[The data Boundary: Start]

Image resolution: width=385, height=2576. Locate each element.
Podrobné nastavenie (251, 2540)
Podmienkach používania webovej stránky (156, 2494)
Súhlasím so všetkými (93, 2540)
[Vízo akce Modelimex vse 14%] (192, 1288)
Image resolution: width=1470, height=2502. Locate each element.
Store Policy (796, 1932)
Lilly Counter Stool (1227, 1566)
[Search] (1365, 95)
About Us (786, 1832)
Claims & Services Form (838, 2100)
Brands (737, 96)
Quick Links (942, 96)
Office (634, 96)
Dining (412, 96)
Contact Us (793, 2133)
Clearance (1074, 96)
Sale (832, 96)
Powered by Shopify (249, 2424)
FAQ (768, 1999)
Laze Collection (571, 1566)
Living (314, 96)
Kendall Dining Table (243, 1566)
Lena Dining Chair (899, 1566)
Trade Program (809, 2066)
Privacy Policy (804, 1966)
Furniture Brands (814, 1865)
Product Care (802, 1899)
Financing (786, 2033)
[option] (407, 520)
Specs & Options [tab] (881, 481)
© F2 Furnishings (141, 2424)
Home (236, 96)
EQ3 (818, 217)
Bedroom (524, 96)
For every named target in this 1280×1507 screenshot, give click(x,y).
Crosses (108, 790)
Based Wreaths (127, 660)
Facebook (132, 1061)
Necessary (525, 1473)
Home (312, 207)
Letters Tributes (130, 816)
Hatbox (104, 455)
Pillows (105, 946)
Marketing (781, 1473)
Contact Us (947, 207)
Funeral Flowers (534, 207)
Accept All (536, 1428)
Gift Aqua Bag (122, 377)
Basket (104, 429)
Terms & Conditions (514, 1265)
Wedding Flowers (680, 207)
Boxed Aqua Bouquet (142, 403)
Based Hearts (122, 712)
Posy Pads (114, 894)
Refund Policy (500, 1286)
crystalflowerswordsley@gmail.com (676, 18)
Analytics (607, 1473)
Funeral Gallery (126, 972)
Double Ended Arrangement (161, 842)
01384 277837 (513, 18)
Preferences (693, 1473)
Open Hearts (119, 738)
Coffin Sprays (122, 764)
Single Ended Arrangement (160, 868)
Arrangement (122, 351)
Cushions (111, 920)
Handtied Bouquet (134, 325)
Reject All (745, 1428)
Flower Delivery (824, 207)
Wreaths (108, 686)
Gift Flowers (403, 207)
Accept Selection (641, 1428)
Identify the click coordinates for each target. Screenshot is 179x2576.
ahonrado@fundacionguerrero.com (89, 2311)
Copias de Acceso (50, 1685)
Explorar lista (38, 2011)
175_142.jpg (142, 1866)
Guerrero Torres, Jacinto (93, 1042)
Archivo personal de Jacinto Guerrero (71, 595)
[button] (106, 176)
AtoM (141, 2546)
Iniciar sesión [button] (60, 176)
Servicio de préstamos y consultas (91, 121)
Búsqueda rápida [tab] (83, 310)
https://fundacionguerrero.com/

[The data Boundary: End]

Copy each line of the entries that includes the word "Arrangement".

• Expected answer:
Double Ended Arrangement (161, 842)
Single Ended Arrangement (160, 868)
Arrangement (122, 351)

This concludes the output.